In the second example, we’re telling Dependabot to scan for a Dockerfile in the root of the repository with the directory option. We also tell Dependabot to scan for a Dockerfile in the .devcontainer directory as well in the second section. This is a common practice for repositories with support for Docker and development containers in VSCode or GitHub CodeSpaces.
---
version: 2
updates:
- package-ecosystem: docker
directory: /
schedule:
interval: daily
- package-ecosystem: docker
directory: /.devcontainer
schedule:
interval: daily
Using different branches#
The master branch is scanned by default. You can also specify a branch to scan by adding the option target_branch per package ecosystem. The example below will let Dependabot scan and created pull requests for both the master and v1 branches.
---
version: 2
updates:
- package-ecosystem: github-actions
directory: /
schedule:
interval: daily
target-branch: master
- package-ecosystem: github-actions
directory: /
schedule:
interval: daily
target-branch: v1
Supported package ecosystem#
Dependabot supports multiple package ecosystems. Besides github-actions and docker, there is also support for Python, PHP, and Java. A complete and actual list of supported ecosystems can be found in the Dependabot documentation.
---
version: 2
updates:
- package-ecosystem: github-actions
directory: /
schedule:
interval: daily
- package-ecosystem: pip
directory: /
schedule:
interval: daily
The number of pull requests#
By default, Dependabot will create a pull request for each update found and will limit this to 5 open pull requests. This can be changed by adding the option open-pull-requests-limit and setting a different value.
---
version: 2
updates:
- package-ecosystem: github-actions
directory: /
schedule:
interval: daily
- package-ecosystem: pip
directory: /
schedule:
interval: daily
open-pull-requests-limit: 10
Warning
Dependabot will rebase open pull requests on the target branch when the target branch is updated. This will also trigger workflows that are defined in the updated branch and will consume time from your GitHub Actions budget.
Scheduling scan interval#
In all examples, we scanned the repository daily at a random time, but it can also be specified by setting a time and also a timezone. It can also be set to a weekly schedule that by default runs on a Monday, but it can be set to the day of the week. And finally, the schedule can also be set to run on a specific day of the month with a monthly schedule and if no day is specified, then it will run on the first day of the month.
---
version: 2
updates:
- package-ecosystem: github-actions
directory: /
schedule:
interval: daily
time: "09:00"
timezone: "Europe/Amsterdam"
- package-ecosystem: pip
directory: /
schedule:
interval: monthly
day: 3
- package-ecosystem: docker
directory: /
schedule:
interval: weekly
day: friday
Warning
As with the open-pull-requests-limit option, the schedule interval will influence the time consumed from your GitHub Actions budget. Picking the right interval for Dependabot to scan your dependencies is essential and for a lot of repositories, the monthly interval is the most efficient.
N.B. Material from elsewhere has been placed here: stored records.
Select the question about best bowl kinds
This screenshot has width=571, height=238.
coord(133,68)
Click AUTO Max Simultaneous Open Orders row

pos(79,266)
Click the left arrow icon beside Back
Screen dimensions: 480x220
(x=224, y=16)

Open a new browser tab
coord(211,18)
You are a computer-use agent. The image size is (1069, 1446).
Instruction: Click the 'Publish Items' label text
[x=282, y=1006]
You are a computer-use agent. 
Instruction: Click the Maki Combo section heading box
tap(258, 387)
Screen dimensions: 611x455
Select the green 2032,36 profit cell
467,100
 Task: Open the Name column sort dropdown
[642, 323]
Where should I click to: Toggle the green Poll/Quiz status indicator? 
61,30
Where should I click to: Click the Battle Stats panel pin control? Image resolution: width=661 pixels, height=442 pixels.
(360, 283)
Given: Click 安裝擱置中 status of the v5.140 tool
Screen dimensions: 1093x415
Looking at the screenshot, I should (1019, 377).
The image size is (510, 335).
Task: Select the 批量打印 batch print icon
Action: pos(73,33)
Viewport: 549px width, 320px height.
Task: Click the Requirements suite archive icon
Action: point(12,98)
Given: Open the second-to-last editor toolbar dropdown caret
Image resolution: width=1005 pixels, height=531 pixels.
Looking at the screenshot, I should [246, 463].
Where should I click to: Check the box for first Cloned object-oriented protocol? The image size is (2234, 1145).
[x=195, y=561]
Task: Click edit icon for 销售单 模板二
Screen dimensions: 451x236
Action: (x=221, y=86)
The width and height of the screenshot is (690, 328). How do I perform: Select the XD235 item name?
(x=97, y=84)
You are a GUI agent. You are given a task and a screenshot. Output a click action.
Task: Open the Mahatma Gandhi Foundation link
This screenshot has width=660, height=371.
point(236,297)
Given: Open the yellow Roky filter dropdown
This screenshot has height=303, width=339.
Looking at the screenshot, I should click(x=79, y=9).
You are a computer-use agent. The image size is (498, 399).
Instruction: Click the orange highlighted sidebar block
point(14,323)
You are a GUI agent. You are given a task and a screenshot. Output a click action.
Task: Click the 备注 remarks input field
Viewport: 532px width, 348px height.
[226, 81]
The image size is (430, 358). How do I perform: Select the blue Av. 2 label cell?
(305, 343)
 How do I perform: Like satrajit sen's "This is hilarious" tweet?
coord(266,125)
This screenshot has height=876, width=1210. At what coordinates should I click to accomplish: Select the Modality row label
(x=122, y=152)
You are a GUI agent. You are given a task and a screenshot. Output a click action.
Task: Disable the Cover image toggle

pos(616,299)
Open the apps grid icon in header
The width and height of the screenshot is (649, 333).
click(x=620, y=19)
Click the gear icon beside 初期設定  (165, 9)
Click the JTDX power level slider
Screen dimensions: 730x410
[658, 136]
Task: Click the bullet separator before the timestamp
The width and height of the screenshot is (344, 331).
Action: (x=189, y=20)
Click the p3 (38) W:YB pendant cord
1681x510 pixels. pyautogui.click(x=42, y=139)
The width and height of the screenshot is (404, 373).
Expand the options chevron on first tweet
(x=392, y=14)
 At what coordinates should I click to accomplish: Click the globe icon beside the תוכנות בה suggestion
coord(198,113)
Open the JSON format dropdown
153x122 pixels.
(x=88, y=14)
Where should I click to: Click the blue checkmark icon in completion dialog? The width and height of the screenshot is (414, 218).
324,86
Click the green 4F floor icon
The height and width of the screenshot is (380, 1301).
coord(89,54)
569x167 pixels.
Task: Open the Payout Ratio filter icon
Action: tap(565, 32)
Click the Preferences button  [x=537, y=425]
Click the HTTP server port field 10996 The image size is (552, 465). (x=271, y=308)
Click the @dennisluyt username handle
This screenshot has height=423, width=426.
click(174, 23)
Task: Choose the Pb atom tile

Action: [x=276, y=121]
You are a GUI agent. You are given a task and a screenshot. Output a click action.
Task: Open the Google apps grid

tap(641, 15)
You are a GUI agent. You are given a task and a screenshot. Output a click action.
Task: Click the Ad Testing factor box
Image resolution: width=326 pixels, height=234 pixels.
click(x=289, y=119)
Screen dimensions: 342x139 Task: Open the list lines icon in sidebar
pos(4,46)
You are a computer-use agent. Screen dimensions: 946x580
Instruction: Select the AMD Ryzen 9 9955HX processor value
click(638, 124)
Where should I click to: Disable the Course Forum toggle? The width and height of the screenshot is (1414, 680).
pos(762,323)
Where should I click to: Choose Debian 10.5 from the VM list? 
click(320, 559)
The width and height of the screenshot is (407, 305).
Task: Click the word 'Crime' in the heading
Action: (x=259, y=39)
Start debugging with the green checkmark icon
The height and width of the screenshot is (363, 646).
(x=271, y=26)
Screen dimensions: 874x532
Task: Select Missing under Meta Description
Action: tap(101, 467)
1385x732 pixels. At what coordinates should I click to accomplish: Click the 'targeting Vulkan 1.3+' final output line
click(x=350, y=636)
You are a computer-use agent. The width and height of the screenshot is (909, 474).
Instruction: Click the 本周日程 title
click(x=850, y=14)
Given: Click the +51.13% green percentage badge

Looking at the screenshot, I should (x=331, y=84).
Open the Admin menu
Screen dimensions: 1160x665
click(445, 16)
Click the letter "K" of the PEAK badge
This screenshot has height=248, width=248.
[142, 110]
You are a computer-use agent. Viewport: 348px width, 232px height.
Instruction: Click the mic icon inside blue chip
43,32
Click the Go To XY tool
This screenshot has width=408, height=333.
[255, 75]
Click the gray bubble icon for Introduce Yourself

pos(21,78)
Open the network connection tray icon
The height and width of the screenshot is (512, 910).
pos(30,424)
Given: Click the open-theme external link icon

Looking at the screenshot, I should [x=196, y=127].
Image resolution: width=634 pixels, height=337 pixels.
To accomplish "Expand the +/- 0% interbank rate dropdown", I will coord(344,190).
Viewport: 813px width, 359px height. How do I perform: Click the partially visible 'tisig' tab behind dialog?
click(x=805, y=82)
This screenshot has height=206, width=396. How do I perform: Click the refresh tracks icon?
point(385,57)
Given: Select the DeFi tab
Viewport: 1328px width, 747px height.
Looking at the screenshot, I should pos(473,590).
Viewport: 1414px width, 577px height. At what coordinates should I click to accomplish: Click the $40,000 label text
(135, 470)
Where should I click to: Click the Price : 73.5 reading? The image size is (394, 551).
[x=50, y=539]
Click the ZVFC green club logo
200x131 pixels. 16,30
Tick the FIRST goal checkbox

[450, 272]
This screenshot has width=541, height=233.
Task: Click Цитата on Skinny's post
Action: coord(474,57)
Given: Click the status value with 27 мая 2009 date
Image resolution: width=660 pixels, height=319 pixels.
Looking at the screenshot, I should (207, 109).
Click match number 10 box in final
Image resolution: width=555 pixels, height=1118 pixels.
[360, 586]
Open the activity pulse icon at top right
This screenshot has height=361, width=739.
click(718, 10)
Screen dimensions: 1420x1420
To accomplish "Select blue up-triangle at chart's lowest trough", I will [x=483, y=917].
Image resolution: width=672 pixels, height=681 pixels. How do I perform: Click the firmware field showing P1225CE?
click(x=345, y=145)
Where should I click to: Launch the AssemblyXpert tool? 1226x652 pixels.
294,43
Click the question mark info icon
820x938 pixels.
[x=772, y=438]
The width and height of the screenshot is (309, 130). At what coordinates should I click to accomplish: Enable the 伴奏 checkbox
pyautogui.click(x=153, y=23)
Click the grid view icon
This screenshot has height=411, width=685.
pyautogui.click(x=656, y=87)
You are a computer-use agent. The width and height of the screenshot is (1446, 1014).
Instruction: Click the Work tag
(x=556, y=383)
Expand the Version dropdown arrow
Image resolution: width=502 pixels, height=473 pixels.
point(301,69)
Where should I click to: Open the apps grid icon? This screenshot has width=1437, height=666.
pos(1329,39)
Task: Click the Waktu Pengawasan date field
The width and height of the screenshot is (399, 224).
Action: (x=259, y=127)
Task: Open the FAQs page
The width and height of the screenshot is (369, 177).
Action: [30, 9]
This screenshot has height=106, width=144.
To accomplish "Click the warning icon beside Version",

Conclusions about Dependabot#
Dependabot is a great tool to get started with and is a great way to get alerted when a security-related update has been found. It is also a great way to get your dependencies up to date regularly. It does require a little bit of planning to come to a sane interval to scan repositories. It can both burn your GitHub Actions budget and be a burden on developers if too many pull requests are opened.
In the end, Dependabot helps developers to keep their dependencies up to date without much effort. Not all settings were covered in this post, but you can find more information on the Dependabot documentation.